颯太によれば、この町にあるテイムギルドでテイムスキルを覚えると、テイム契約が対象との間で結べるのだとか。
そのことは、もちろん公式ホームページでも宣伝動画でも紹介している。
だからか、周りのみんなは迷いなくテイムギルドを目指している。
「陸斗、狐っ子の居場所は分かっているのか?」
「ああ、颯太から聞き出している。
従魔階層のフィールドに設置してある神社にいるそうだ」
「神社? もしかしてお狐様か?」
「そういうことだろ?
狐っ子は、聖獣になるらしいからな。
それで、祀られて神社にってことだ」
「……結構考えているな、颯太のやつ」
「あいつは、細かい設定を大事にするからな」
「お、あれがテイムギルドの建物じゃないか?」
「おお~」
待っていろよ、俺の狐っ子!
絶対、モノにして見せるからな!!
▽ ▽ ▽
Side 五十嵐颯太
何か、陸斗の気合の入れ方が尋常ではないのだが……。
でも、あの気合の入れようなら、ちょっとやそっとでは諦めないだろうな。
「どうしたの? 颯太」
「いや、先に入った陸斗の気合が尋常じゃなかったんでな」
「……気合の入れ方が違ったわね」
「ん?」
その時、俺たちの周りに黒いスーツを着た人たちが集まってきた。
そして、ソフィアを中心に囲んでいる。
そのため、ソフィアと俺と凛が孤立する形となった。
そして、一人の男が俺たちの前に出てくる。
「ソフィアさんですね?」
「ええ、そうですが?」
ソフィアのことを確認すると、男は懐から一枚の紙を取りだした。
そして、その紙を広げ俺たちの前へ見せる。
「入国管理法違反の疑いがあります。
我々と一緒に、来てもらえますか?」
「何のことだ?」
「ソフィアさんは、日本に密入国した疑いがあるということですよ。
分かりましたか? 彼氏さん」
ソフィアが、戦闘態勢をとると男たちも同じように構える。
「逆らわない方がいい。
ここにいる人たちは、特別な訓練を受けた者たちだ。
あなたがいくら強くても、敵うことはない」
「はあ、大国秘書の言うことを真に受けて動いたってわけですか? 木橋さん」
「!? 何故私の名前を……」
「何を言っているんですか、その紙に書いてあるじゃないですか」
「……ああ、これか。

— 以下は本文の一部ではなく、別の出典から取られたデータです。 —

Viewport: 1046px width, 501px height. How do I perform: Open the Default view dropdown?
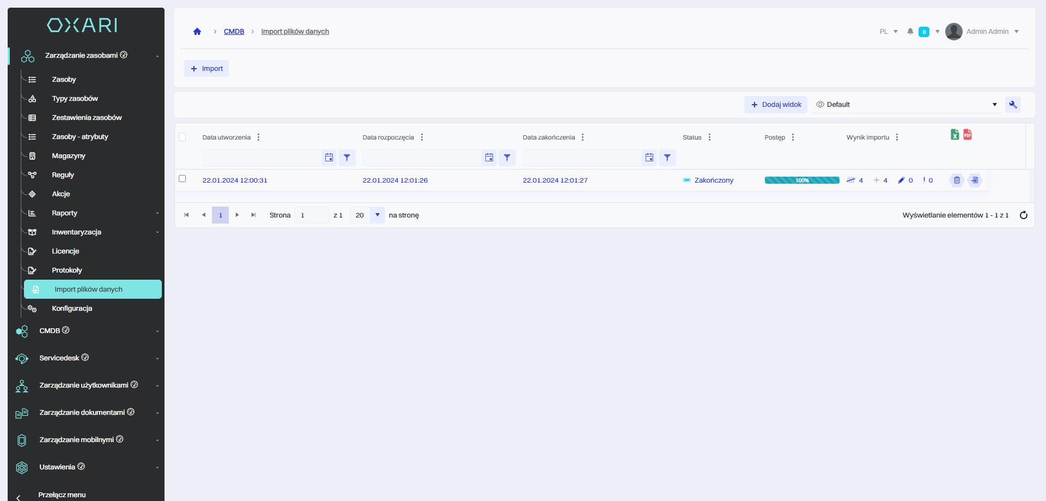[x=907, y=105]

そういえば、私が署名をしたんだっけ」
「それよりも、密告者は大国って人ですか?」
「それは、守秘義務です」
「で、ソフィアを捕まえて新庄という政治家に渡して、あなたは出世とか?」
「そ、そんな取引はしていない!
私は純粋に、入国管理官として……」
「ダンジョンパーク内には、戸籍の持たないファンタジーの住人がいるんだ。
だから、治外法権とされているはず。
もし法で裁くなら、このダンジョンパークにある法で裁かれるはずですよ?」
「……」
「分かってて、来ているってことはやっぱり大国という秘書の……」
「捕まえろ!」
一斉に、黒スーツの男たちがソフィアに襲いかかってくる。
俺はすぐに懐から、魔道具を取り出しソフィアに渡した。
「ソフィア、使え!」
「はい、颯太さん!」
ソフィアは、その鞭型の魔道具を振り回し黒スーツの男たちを倒していく。
魔道具の名前は、痺れ鞭。
その名の通り、鞭で打たれたものは痺れて動けなくなるのだ。
ソフィアの鞭捌きは凄まじく、あっという間に黒スーツの男たちと木橋という男を痺れさせ、その場に倒してしまった。
「颯太さん、これ、癖になりそうです」
「……」
ソフィアのことは置いておいて、後始末をしないとな……。